* **Dataset excerpts**:

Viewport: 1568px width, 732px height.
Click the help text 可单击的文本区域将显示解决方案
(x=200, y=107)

--

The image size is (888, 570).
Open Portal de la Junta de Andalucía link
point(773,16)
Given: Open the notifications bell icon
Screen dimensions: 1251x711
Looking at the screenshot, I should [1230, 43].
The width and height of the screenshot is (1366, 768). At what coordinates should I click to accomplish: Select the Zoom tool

---

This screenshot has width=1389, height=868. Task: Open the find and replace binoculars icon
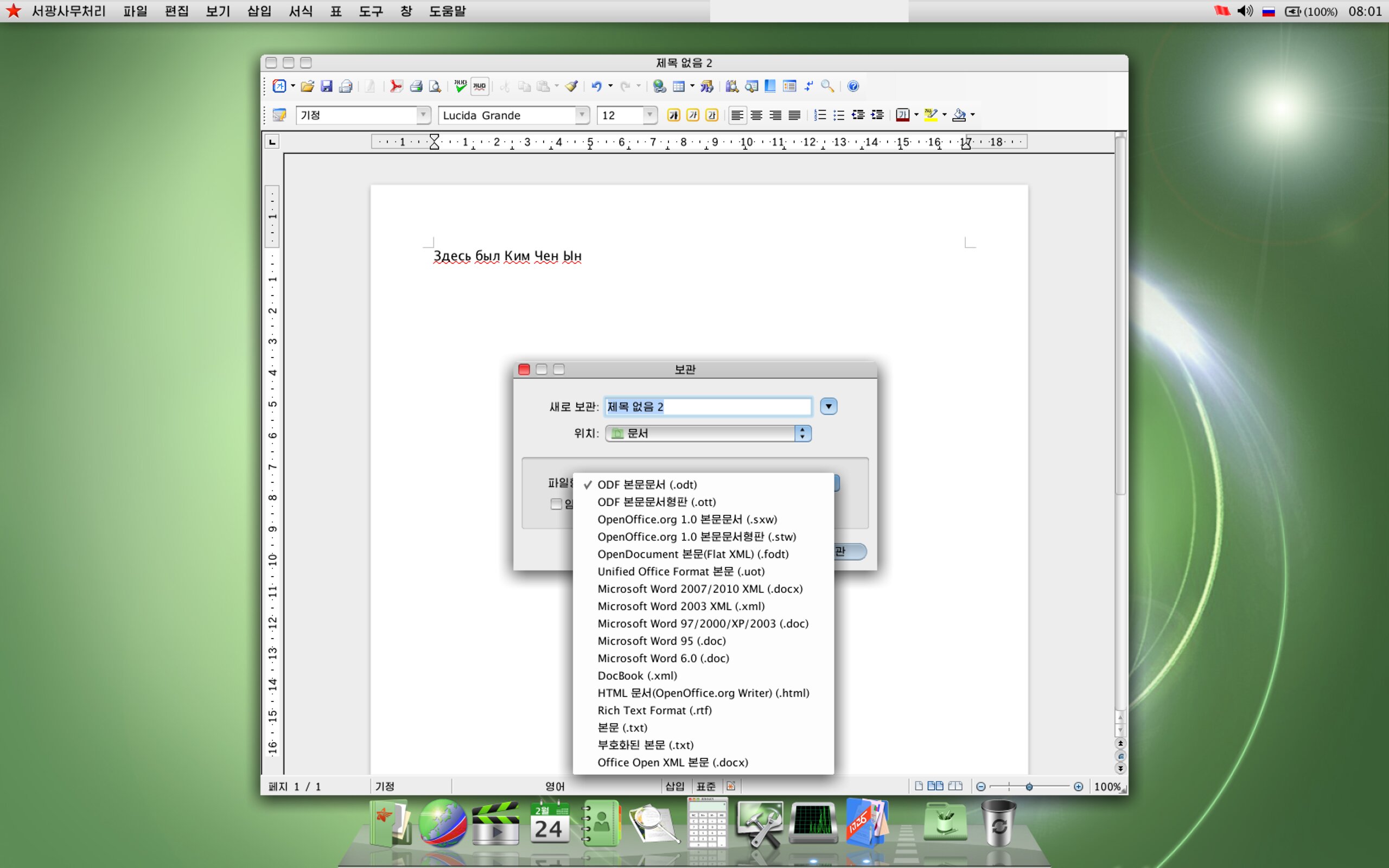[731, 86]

* **Task objective**: Look above for the line holding "Open Portal de la Junta de Andalucía link" and the line holding "The width and", then output exactly those two lines and every line between them, nothing more.

* **Answer section**:
Open Portal de la Junta de Andalucía link
point(773,16)
Given: Open the notifications bell icon
Screen dimensions: 1251x711
Looking at the screenshot, I should [1230, 43].
The width and height of the screenshot is (1366, 768). At what coordinates should I click to accomplish: Select the Zoom tool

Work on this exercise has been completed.